2004-09-23 Thread jo / ak
Thanks for your hints. You are right, the Bios is pretty old
(Award 4.51PG of 1995). fdisk /info /tech worked with the
Freedos fdisk (not with the MS-DOS 6.22 or Win95/2 fdisk).
Unfortunataly it reported slightly other values than the bios
(620/127/63 vs. 622/128/63). 

I tried both ways: 
1) Letting parted write the mbr it figured out (same as bios) 
2) Partitioning the disk with (first freedos, then Win95/2)
fdisk
as you described without mbr rewrite.

In both cases I used the linux boot prompt with unattended
hda=622/128/63 and answered continue/ignore to the question
about the different partitioning schemes.

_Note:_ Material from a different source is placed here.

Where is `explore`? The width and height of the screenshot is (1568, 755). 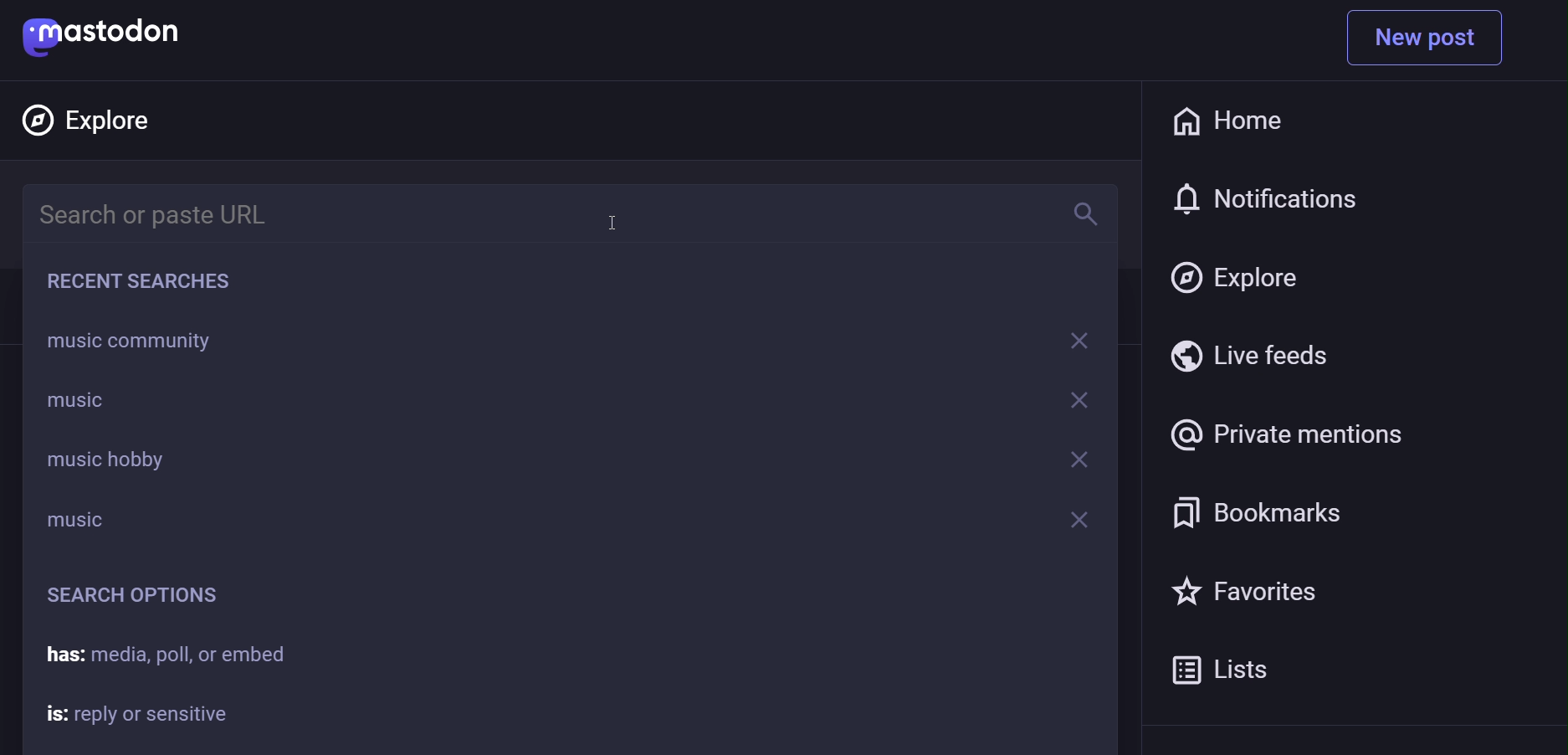
explore is located at coordinates (80, 118).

None of this worked for me. Is there something else I could try?

 - Jo


 You can certainly learn it by booting to DOS and running
 fdisk /info
 /tech.
 
 We normally determine the geometry automatically by asking the
 Linux
 EDD module, which has code to query the BIOS for this
 information.
 But if your BIOS is too old, then this does not work.
 
 The geometry is the cylinder/heads/sector count.  You pass
 these to
 our Linux kernel by pressing Shift while booting (to get the
 boot:
 prompt), then typing:
 
 unattended hda=1024,240,63
 
 ...or whatever the cylinder,head,sector values are.
 
 Note that DOS fdisk may be off by one in its display of the
 head
 and/or sector counts.  It's a long story...
 
 If this is a one-off installation, you can use DOS fdisk to
 create the
 4000M FAT32 partition, boot the Linux boot disk, and tell it
 to leave
 the existing partition table alone.